Challenge 1 (Set register flags to detect rising edge (clear with a write) )

Modify your input controller with 2 additional registers. Use one register to detect rising edges from the switches and the other to detect rising edges from the buttons.

A rising edge can be detected by registering a signal through a flip-flop then comparing the register’s output to it’s input; The input to the flip-flop can be though of as the ‘current’ value, and the output as the ‘previous’ value. The rising edge should only be detected for one clock cycle. However this represents a problem when trying to read this over a bus. Unless the address is being constantly read, it is unlikely the processor will be reading this address when the rising-edge event occurs, meaning events can be missed. Instead of having the processor directly read the output of a rising-edge detector, it would be better to have the processor read a flag indicating a rising edge event has occurred previously. This can be accomplished with a register that only sets on an event. There must also be some reset mechanism for the register, otherwise the first rising edge would permanently set its value.

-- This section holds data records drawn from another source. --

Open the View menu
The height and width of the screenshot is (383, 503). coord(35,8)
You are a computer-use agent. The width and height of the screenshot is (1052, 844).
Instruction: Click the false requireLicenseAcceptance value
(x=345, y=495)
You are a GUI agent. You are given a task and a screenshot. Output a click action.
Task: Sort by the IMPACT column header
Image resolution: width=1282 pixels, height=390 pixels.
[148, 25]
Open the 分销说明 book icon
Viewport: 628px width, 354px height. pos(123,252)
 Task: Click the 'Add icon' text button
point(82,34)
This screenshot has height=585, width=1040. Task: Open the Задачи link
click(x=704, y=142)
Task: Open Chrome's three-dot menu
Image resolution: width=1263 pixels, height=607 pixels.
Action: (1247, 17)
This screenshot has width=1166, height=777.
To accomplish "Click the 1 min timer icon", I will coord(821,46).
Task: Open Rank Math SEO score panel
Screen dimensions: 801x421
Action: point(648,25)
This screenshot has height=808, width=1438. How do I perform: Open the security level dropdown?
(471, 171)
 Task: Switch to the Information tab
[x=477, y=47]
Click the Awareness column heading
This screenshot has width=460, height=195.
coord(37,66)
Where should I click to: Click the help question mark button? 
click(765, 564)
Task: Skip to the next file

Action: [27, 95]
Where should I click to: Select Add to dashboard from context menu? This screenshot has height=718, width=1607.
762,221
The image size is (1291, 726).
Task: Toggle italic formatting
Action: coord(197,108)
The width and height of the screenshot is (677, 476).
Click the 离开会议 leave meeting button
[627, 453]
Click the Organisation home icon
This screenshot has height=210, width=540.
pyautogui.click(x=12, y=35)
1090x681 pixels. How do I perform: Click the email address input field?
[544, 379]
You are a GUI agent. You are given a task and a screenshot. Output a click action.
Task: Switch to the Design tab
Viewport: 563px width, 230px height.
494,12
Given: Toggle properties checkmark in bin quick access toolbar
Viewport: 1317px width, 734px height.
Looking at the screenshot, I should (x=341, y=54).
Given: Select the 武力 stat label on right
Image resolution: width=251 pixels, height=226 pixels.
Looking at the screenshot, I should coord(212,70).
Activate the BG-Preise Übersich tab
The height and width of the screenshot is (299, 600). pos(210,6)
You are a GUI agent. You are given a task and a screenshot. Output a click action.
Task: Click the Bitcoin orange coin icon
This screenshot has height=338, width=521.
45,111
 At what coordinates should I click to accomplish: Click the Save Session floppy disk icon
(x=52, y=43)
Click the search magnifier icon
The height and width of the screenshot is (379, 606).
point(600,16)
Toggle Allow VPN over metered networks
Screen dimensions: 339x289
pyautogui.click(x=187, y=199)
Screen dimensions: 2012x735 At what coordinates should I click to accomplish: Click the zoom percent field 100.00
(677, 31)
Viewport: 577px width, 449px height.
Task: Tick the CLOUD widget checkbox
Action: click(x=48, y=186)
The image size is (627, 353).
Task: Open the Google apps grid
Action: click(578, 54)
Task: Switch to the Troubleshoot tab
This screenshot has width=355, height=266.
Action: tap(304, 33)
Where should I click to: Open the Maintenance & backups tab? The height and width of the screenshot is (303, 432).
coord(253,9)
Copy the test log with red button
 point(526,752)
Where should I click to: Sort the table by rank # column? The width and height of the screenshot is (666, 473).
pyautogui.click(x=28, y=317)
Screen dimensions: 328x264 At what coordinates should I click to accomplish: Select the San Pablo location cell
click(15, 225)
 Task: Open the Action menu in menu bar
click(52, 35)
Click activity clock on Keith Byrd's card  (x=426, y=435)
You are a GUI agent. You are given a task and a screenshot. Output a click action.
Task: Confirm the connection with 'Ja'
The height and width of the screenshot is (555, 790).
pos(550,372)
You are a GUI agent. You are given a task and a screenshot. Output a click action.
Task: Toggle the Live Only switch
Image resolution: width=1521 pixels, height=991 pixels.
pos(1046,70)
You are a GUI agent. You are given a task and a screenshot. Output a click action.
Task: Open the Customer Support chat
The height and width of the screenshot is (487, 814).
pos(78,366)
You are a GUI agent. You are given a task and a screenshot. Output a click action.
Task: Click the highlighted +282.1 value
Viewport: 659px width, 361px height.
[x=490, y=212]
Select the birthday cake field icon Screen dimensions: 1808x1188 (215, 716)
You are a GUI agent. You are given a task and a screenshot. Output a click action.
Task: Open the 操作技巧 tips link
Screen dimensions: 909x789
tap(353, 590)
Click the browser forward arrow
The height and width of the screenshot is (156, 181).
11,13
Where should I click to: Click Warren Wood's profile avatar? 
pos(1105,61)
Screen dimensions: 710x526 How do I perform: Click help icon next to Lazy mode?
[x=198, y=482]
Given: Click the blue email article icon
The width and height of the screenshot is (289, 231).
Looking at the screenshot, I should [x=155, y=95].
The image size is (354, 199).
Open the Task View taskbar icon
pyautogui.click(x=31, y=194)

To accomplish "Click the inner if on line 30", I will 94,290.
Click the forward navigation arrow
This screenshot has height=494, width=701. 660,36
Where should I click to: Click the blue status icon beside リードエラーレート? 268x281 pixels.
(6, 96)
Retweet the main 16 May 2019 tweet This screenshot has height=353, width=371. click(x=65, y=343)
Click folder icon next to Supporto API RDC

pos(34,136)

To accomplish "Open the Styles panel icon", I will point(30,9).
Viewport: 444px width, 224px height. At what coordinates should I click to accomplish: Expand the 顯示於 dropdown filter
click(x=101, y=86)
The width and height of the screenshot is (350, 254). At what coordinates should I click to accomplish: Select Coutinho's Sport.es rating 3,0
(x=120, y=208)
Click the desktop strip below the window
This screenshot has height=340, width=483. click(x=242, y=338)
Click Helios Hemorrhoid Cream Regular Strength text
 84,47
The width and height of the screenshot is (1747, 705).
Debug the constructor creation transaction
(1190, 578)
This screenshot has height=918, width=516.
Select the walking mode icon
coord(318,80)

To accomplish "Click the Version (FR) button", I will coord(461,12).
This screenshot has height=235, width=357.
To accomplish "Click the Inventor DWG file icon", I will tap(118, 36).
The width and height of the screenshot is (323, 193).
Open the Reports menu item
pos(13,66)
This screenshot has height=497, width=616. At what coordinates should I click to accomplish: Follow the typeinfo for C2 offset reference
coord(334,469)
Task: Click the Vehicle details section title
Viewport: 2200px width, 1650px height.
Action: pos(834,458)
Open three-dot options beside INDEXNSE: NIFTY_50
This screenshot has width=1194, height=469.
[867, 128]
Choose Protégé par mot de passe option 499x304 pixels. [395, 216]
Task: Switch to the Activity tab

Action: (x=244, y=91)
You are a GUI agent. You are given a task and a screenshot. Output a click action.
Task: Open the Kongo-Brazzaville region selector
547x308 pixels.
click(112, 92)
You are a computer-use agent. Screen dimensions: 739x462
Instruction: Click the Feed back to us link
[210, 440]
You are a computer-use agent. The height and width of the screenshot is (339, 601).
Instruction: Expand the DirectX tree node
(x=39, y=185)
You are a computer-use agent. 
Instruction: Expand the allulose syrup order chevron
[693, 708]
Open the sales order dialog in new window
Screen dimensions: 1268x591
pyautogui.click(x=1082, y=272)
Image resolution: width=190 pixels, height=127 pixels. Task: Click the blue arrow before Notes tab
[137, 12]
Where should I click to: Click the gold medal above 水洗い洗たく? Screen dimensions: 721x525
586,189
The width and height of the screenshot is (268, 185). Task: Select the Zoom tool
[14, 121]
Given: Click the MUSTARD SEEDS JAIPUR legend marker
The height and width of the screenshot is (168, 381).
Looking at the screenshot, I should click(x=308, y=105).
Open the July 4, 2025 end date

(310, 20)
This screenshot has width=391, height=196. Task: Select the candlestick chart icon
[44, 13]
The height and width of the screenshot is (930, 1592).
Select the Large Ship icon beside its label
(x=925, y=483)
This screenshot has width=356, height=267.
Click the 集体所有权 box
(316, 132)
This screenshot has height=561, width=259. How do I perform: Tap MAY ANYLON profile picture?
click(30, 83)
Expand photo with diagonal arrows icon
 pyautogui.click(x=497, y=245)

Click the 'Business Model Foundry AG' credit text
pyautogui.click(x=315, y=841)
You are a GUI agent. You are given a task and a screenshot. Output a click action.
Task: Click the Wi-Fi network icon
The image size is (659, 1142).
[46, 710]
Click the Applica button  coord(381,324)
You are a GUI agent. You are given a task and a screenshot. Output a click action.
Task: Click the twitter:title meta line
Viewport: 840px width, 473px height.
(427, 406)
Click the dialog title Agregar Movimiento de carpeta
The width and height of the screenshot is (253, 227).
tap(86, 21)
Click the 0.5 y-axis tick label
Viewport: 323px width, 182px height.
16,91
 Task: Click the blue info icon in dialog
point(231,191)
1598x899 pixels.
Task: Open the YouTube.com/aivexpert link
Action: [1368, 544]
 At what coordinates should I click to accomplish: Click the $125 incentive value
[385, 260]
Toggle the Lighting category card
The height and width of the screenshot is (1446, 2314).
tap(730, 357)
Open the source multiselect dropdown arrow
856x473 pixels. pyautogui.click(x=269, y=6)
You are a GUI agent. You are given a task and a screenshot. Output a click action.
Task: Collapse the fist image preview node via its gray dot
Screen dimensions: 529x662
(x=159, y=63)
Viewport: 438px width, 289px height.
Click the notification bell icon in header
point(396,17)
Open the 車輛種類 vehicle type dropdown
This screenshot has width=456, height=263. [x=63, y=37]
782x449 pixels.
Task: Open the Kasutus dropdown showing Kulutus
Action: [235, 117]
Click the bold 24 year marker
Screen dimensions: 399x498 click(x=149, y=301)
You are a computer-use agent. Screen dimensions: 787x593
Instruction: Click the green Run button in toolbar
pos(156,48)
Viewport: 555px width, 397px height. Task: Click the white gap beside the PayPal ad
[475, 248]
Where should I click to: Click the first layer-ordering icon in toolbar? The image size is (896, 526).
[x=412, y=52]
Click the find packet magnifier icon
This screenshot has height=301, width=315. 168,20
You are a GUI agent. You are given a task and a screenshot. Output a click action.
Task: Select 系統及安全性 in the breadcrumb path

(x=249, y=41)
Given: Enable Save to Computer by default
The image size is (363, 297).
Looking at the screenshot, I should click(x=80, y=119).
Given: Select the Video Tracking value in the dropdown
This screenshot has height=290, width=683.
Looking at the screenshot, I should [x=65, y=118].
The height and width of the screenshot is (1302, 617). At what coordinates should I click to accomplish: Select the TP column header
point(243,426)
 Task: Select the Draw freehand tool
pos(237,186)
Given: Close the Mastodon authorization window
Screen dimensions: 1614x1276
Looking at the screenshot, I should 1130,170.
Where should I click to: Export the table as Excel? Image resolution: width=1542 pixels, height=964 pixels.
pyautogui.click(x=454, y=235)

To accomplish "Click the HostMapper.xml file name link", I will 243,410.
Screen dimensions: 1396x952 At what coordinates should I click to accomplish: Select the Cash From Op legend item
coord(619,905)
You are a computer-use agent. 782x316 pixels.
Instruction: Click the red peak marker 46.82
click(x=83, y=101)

Challenge 2 (Create an IP that can generate random numbers (using an LSFR) )

Random numbers are often very useful in software and hardware systems. Generating true random numbers requires some form of entropy (often measured through measuring natural phenomena). However, for many applications pseudo random numbers are sufficient. Pseudorandom number sequences are typically generated through an algorithm or hardware circuit, often the current state of the generator (output and/or internal state) are used to generate the next output value. The initial state of the generator is often set using a ‘seed’ value, which dictates all future states. Thus, pseudorandom numbers are deterministic, however may appear random outside of the system. In critical applications, such as cryptography, it is necessary to have as unpredictable a generator as possible. For more trivial applications, such as games, it is possible to use a counter in lieu of a more complex system; A counter’s output is very predictable, however were a counter fast enough and constantly overflowing, a human would have almost no chance of predicting the current value of it.

A common method of generating pseudo random numbers is to use a linear feedback shift register (LFSR). These function similarly to a normal serial shift register, however one or more bits in the shift chain can be set as a function of other bits in the register. Different structures for LFSRs exist; A fibonacchi LFSR only has the first bit as a function of the others, all other bits are a normal shift register chain.

Create a system that has an APB-connected pseudorandom number generator. Periodically read random numbers and display them on your blackboard’s LEDs or 7-segment display.

Challenge 3 (Use ILA to scope both AXI and APB at the same time).

Use the ILA to scope a hardware design that has an APB slave connected to the Zynq through an AXI-APB bridge. Connect ILA probes to both the AXI bus and corresponding translated APB bus signals. When using the ILA to monitor your implemented design, explain to your TA how an AXI transactions correlates to the translated APB transaction. (Hint: This is easier if you write your c program so separate bus transactions will be easier to tell apart from one another.)